Although he did not put forward specific language, the legislation that Chaudhuri proposes would be similar to bills that Democrats in the U.S. House are trying to bring to the floor through a sit-in at the Capitol in Washington, D.C. That language would say that anyone on the federal terrorist watch list would be denied the right to buy a firearm.
It's unclear how North Carolina might gain access to that watch list, although Chaudhuri pointed to similar actions in Connecticut and New Jersey. The terrorist watch list has been criticized by civil libertarians as an overly broad dragnet that has captured law-abiding citizens along with those who have shown the potential to harm U.S. citizens. Chaudhuri insisted at a news conference Thursday morning that an administrative appeals process would allow those wrongly restricted to pursue their right to own a firearm.

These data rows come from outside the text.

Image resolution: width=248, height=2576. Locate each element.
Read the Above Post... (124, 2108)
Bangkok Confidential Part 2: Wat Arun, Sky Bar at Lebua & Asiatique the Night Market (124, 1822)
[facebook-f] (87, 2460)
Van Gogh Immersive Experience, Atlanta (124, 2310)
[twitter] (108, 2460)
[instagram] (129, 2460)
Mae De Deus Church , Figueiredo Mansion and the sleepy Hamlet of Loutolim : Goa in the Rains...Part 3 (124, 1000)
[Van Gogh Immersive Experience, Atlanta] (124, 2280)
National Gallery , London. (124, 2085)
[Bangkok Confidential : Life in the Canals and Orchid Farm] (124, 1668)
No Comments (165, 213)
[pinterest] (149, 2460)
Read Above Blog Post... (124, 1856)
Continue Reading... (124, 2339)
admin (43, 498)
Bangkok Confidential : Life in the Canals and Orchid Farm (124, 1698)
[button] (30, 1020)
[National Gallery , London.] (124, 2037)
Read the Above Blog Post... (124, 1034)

Regardless of the potential technical pitfalls, it's unlikely this measure will move. Senior lawmakers are working toward closing down this year's legislative session and have been trying to limit the number of controversial measures coming to lawmakers in what they hope will be the closing days of the session.
Berger, R-Rockingham, said that lack of time by itself would not be a bar to acting. However, he said that it's unlikely lawmakers would back off efforts to close down the session for the year based on a speculative proposal. Asked about the idea of using the federal terror watch list as a ban to bar people from buying guns, Berger said he has a lot of questions.
"First of all, who is on that list? Do we know how folks get on that list? Is there some way to get off the list, and what's the procedures? I mean, we're talking about folks' constitutional rights," Berger said. "While, again, the situation in Orlando is something nobody is wanting to see replicated, the solution needs to be one that actually impacts those sorts of things and does it in a way that does not infringe on people's rights."